== QUOTED PASSAGE ==
*-*-*

From a young age we are taught skills and lessons that should stay with us throughout our entire lives.  Simple tutorials that are most often hands-on and that entail a few small mistakes.  All of this is to ensure that the most complete comprehension is gained, in a knowledge sense and in respect of consequence.  The physics in riding a bike seem all so uncertain in the beginning, while we start to understand about equilibrium and momentum, rudimentary conservation of energy and, of course, impact forces.  There are many things that we add to our scope of understanding in life because it will greatly alter our ability to meet goals and find footing in this world, knowing what to do with your hard-earned income is the same.  Why should personal finance be any different than riding a bike, learning to make pancakes or mastering the rules of the road?  Besides being basic knowledge that we should all have, not having this understanding can lead to even more precipitous falterings in life.

Having a solid grasp on our individual finances is key to keeping our reality in check and our futures in our controls.  Long term goals do not mean that your life must be planned out and that we are locked into all decision we make at an early age.  Instead it is about learning how to initially balance and manage the wages, salaries and incomes that come our way, with our ability to spend money and live life.  The first time you overdraw an account without having overdraft protection it is like that first fall off of the bike.  Luckily the sting is usually only to the tune of $35 or so, but when you start equating that dollar value to what it could have been, we quickly begin to understand the prospect of loss.  Speaking for myself, I would prefer to have those bottles of wine or other accouterments to daily existence that it could have been.  A lesson such as overdraft, for good fortune, is one of the easier ones that we learn before heading into the lands of retirement benefits, group insurance policies, qualified plans and non-FDIC insured securities that could lose us as much as they gain for us.

*-*-*

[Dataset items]
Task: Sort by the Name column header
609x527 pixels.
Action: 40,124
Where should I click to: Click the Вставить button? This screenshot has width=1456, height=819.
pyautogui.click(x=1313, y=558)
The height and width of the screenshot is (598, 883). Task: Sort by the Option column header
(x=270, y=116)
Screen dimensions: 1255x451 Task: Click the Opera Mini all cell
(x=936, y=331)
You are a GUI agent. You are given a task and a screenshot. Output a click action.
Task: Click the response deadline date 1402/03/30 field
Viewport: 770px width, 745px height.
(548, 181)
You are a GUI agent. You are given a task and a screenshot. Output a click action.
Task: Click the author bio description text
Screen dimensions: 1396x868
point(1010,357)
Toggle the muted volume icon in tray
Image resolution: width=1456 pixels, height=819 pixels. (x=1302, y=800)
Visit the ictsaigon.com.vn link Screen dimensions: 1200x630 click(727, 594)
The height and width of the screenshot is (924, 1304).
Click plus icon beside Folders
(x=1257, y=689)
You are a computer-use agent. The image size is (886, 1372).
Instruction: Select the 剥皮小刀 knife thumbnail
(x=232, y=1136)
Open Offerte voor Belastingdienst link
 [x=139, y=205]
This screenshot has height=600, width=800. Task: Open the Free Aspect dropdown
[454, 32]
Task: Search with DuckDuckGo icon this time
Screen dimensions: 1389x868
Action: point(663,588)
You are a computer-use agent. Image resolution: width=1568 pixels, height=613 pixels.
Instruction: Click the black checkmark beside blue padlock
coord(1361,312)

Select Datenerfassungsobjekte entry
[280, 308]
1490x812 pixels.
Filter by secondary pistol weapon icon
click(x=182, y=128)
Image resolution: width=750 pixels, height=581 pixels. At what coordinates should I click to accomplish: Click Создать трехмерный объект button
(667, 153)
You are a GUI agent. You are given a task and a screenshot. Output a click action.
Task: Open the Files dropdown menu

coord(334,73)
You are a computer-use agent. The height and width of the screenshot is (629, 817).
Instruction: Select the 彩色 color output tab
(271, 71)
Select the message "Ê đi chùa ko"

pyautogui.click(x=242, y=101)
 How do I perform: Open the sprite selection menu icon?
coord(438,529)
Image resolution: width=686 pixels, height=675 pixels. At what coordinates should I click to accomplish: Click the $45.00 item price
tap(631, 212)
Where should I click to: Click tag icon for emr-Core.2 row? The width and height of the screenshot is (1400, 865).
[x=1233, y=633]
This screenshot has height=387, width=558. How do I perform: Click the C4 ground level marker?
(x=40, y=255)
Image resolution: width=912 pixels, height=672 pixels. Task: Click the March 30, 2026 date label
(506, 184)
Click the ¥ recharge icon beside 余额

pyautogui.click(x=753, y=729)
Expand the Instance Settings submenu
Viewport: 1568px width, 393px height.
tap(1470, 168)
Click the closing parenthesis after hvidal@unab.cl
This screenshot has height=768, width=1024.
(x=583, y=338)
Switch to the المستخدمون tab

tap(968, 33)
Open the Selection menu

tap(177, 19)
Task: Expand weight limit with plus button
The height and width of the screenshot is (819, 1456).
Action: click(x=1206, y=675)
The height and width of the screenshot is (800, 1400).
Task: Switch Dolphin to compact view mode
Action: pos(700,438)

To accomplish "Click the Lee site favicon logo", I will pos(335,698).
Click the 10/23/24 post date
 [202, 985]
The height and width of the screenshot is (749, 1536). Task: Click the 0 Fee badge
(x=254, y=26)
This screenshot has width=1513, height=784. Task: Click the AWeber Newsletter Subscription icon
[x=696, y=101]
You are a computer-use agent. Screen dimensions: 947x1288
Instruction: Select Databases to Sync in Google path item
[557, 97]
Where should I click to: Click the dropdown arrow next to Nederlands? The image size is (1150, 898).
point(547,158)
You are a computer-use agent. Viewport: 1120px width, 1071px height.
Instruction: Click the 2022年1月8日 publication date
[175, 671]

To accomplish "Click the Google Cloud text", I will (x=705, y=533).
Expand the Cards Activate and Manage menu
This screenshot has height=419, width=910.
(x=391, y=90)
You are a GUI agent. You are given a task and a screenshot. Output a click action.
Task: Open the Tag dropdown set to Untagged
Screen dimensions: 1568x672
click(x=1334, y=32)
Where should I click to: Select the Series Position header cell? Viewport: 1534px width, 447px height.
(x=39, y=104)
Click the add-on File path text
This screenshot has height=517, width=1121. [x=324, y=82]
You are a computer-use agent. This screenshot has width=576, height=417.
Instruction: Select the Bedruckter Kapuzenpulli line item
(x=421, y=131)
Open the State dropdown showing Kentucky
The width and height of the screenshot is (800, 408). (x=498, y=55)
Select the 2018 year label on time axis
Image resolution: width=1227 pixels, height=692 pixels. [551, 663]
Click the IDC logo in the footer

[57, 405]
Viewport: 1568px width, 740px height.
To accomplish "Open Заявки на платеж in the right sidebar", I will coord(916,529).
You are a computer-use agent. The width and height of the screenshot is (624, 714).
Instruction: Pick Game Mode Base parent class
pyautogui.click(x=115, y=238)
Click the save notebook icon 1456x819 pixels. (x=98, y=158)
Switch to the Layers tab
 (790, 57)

*-*-*

== ACTIONS TO TAKE ==
(a) In the listing, starting at the line containing "Select the 2018 year label on time axis" and ending at the last line of the listing, swap "footer" for "header" and give back those lines with nothing else changed.
(b) Finish out the next part of the personal finance essay, continuing from its final sentence.
The personal finance essay and the listing have no connection to each other.

== RESULTS OF THE EXERCISE ==
(a)
Select the 2018 year label on time axis
Image resolution: width=1227 pixels, height=692 pixels. [551, 663]
Click the IDC logo in the header

[57, 405]
Viewport: 1568px width, 740px height.
To accomplish "Open Заявки на платеж in the right sidebar", I will coord(916,529).
You are a computer-use agent. The width and height of the screenshot is (624, 714).
Instruction: Pick Game Mode Base parent class
pyautogui.click(x=115, y=238)
Click the save notebook icon 1456x819 pixels. (x=98, y=158)
Switch to the Layers tab
 (790, 57)

(b)
For the ease of the conversation, let’s assume that most people understand good basic financial behavior.  That we always know approximately what our bank balances are, know that our expenses must be less than our net income and, perhaps, have already begun to put funds aside for future income or whatever need will arise.  There is a laundry list of investment vehicles sold by knowledgeable and trustworthy individuals who operate, according to their commitments and licensure, to find the best-fit products for their clients, while staying prudent and accurate for the benefit of the companies harboring the bulk of the risk that provides the guaranteed returns on our investments.

The initial wading into financial waters begins with one key step: identifying your financial needs and wants.  Maybe you want a home or to retire early?  Perhaps you want to not burden your family with any expenses you have chosen to take on in your lifetime?  Or it could be as simple as wanting to grow a nest-egg for the future for an undecided purpose, like a child’s education, a real-estate investment, a horse or supplemental income to balance out any funds that might be received from social security.  The important thing to keep in mind as we realize these goals is that they need not be permanent goals, as many investment products that are qualified plans have laws that allow them to become other investments for minor service charges, without losing the advantage of tax-free growth or access to the aggregated cash value.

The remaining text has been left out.